Non-alcoholic fatty liver disease (NAFLD) is well recognized as the primary etiology of chronic hepatic disorders, with a prevalence of roughly 25 % among the adult population worldwide [1,2]. NAFLD comprises a range of diseases that span from the presence of simple liver steatosis and fibrosis to the development of cirrhosis [3]. Liver transplantation is presently the sole viable therapeutic intervention for end-stage cirrhosis; nevertheless, the insufficiency of accessible organs is a substantial constraint [4]. The treatment options most commonly indicated for NAFLD encompass the use of antioxidants, lipid-lowering medications, and lifestyle adjustments. Nevertheless, the current medical landscape lacks definitive and certain therapeutic interventions for NAFLD. Hence, it is imperative to augment the current understanding of the processes that underlie hepatic steatosis and investigate novel approaches for therapy.

The mitochondrion, a cellular organelle that governs cellular redox, lipid metabolism, and cell death processes, assumes a crucial role in hepatic function. Mitophagy, a process that selectively targets damaged or redundant mitochondria for elimination through autophagy, is crucial for maintaining mitochondrial homeostasis [5]. Recent findings indicate that there is a significant impairment of mitophagy in NAFLD, and this deficiency in mitophagy is closely linked to the progression of hepatic injury [6,7]. Hepatic mitophagy has a beneficial role in regulating both acute and chronic hepatic damage. The process of BNIP3-mediated mitophagy aids in the preservation of mitochondrial function and enhances the survival of hepatocytes in cases of fatty liver disease by eliminating depolarized mitochondria and lipid molecules [8]. The targeting of PTEN-induced kinase 1 (PINK1)-mediated mitophagy represents a significant therapeutic approach for the management of NAFLD in murine models [9]. However, the precise regulatory mechanism that suppresses mitophagy in hepatocytes during steatosis has yet to be fully elucidated.

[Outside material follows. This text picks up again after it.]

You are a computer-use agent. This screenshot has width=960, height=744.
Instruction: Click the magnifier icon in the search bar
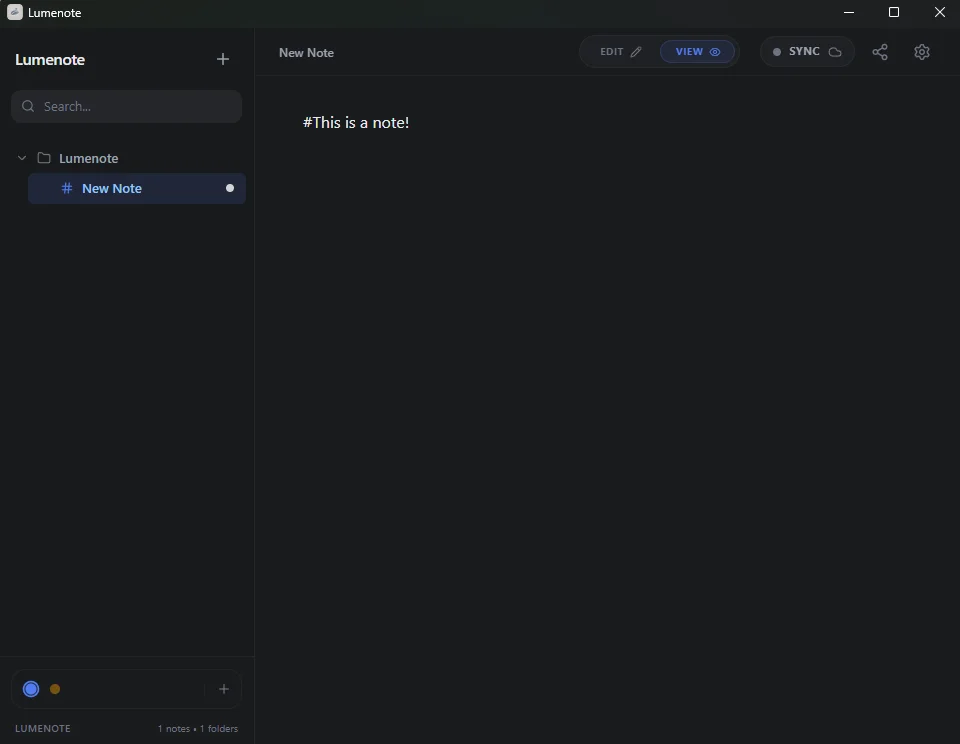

RING finger protein 31 (RNF31), sometimes referred to as HOIL-1 interacting protein (HOIP), is classified as an E3 ubiquitin ligase that falls under the category of RING-between-RING (RBR) proteins. RNF31 has a crucial role as a constituent of the linear ubiquitin chain assembly complex (LUBAC) [10]. Recent research has indicated that the main ubiquitin ligases RNF31/HOIP and OTULIN of LUBAC have a collective role in regulating autophagy initiation and maturation. This is achieved by their control of the linear ubiquitination and stability of autophagy-related protein 13 (ATG13) [11]. Furthermore, it has been observed that RNF31 can degrade A20, hence influencing the inflammatory response and the process of hepatocyte apoptosis that is mediated by the toll-like receptor 4 (TLR4)/myeloid differentiation factor 88 (MyD88)/nuclear transcription factor-κB (NF-κB) signaling pathway [12]. Nevertheless, the precise modifications of RNF31 and its related pathways in the process of mitophagy remain poorly comprehended. Moreover, there is a need for further investigation to determine the role of RNF31 in the regulation of NAFLD pathogenesis and its potential as a therapeutic target for the treatment of NAFLD.

The current work presents novel findings indicating that RNF31 plays a crucial role as a BNIP3-dependent active factor in the regulation of mitophagy and the suppression of lipid accumulation in hepatocytes. The process by which RNF31 facilitates the attachment of ubiquitin molecules to the p53 protein promotes the maintenance of mitochondrial stability through a kind of cellular degradation known as BNIP3-related mitophagy. This eventually leads to the improvement of both mitochondrial and liver function in individuals with NAFLD. Additionally, it was shown that extracellular vesicles (EVs) generated from mesenchymal stem cells (MSCs) and containing RNF31 were able to efficiently decrease hepatic lipid accumulation and reinstate liver functionality in mice with NAFLD. The aforementioned findings provide a new approach for the therapeutic targeting of RNF31 in the management of NAFLD.